CIUDAD BARRIOS, El Salvador _ While many Salvadorans are commemorating the 20th anniversary of Oscar Romero’s assassination this week by attending public ceremonies, forums, lectures, vigils and even art exhibits, the late archbishop’s hometown seems to be turning its back on its most famous son.

So says the director of a small community radio station named in honor of Romero. Carlos Zuleta is not surprised by what he considers Ciudad Barrios’ less-than-honorable treatment of the late archbishop, assassinated in 1980 by death squads aligned with the Salvadoran military. Romero remains an unpopular figure among many of El Salvador’s elite.


“You are in the cradle of Romero,” Zuleta said earlier this week. “But to speak of him or to defend him can be dangerous in this town.”

Zuleta compares Romero to Jesus and the Hebrew prophets _ figures who were also despised in their own home communities.

“No one is a prophet in their own land,” said Zuleta, 45, a self-professed “dreamer” who works as an auto mechanic when not overseeing the small but committed volunteer staff of Radio Monsignor Romero. Zuleta and the staff recently have been the targets of death threats and harassment.

For the past two years, the 20-watt station has served the community of Ciudad Barrios and the surrounding department, or state, of San Miguel (population 35,000), with an eclectic mix of rock, salsa and ranchero music, homilies, pastoral and biting political commentary _ all done, Zuleta said, in the spirit of the late archbishop, whose memory is being honored this week by thousands of Salvadorans and international visitors for his outspoken championing of the Salvadoran poor.

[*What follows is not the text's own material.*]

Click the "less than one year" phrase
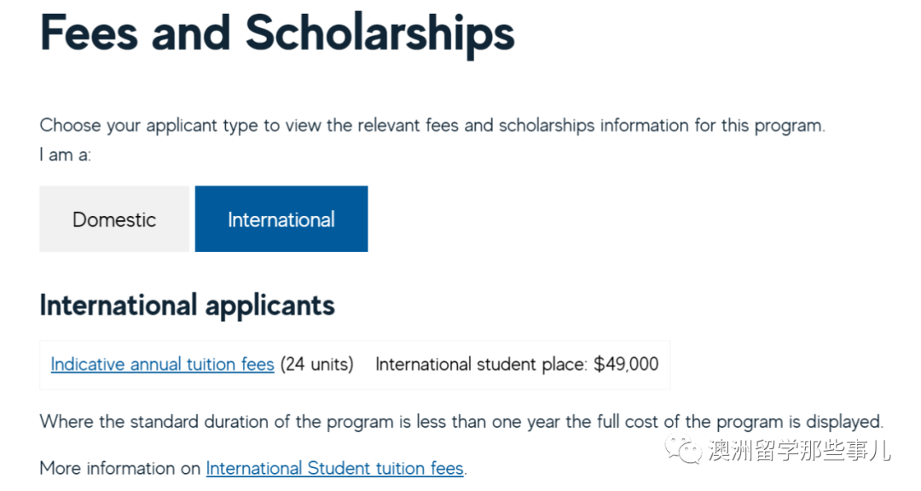Viewport: 921px width, 491px height. (x=485, y=422)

But it is not the nostalgic strains of ranchero music, occasionally broadcast live with local musicians, that has some residents of Ciudad Barrios upset. Nor is it the fact that the station has a minuscule music collection and sometimes can be heard better in neighboring Honduras than down the street. Rather, the station has landed in trouble for its not-so-subtle barbs at the local power structure.

The Christian Democratic Party, which Zuleta claims “is neither Christian nor democratic,” controls the local political machine. Zuleta and his team of fellow broadcasters, including a social worker and two bakers, have taken aim at longstanding social inequities in this coffee-growing region, but more recently, at what they say is an inattentive and poorly run municipal administration.

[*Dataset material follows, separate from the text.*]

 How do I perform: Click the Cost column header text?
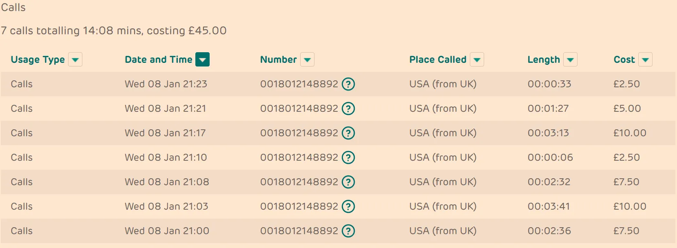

In a regular program satirizing local politics, the station “changes the names, but people know who we’re talking about,” and that’s what appears to have caused a round of recent death threats, said Zuleta, a man with sad eyes but an exuberant smile who seems never happier than when he is before the microphone, introducing guests and earnestly evoking the station’s motto: “Desde El Corazon de Nuestro Santo Martir” (From the heart of our martyred saint).

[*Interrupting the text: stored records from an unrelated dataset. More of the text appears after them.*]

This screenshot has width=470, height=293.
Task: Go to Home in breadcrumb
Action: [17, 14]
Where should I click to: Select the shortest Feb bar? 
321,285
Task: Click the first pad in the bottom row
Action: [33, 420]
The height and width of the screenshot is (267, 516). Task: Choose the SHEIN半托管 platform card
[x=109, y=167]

Support from the station’s thousands of listeners have heartened Zuleta. He has received kind words but, he makes clear, no financial assistance, from the local Catholic church.

But it is not just his station’s recent troubles that dismay Zuleta. Walking the hot, dusty streets that Oscar Romero knew as a youth before going off to attend seminary in San Salvador and Rome, Zuleta said he is puzzled by the town’s seeming indifference to the assassination commemorations this year.

A comparison with the capital of San Salvador, a four-hour drive from Ciudad Barrios, is not kind to Romero’s hometown, Zuleta said.

In San Salvador, many are treating the commemorations, which extend through the weekend, as practically a holy week. The highlight was to be a public Mass celebrated Friday (March 24) by Archbishop Fernando Senz Lacalle of San Salvador and Cardinal Roger Mahony of Los Angeles.

To an outsider, Ciudad Barrios’ record seems a bit mixed. It is true that the old church where the young Romero performed his first Mass has fallen on gross disrepair. But the site of the Romero family home is honored with a shiny gold plaque, and carefully crafted murals of the late archbishop adorn a newer church in the center of town. Pilgrims from throughout the region have traveled to Ciudad Barrios in August of each year to honor Romero’s birthday.

Still, unlike San Salvador, no special ceremonies commemorating Romero were planned in Ciudad Barrios.

Except, of course, for Radio Monsignor Romero. But then Zuleta said he believes the station keeps the true spirit of the archbishop alive with its populist programming. After all, Romero himself was something of a radio man. His homilies, broadcast each week from the cathedral in San Salvador, electrified El Salvador, made him even more popular among the poor and despised among the wealthy.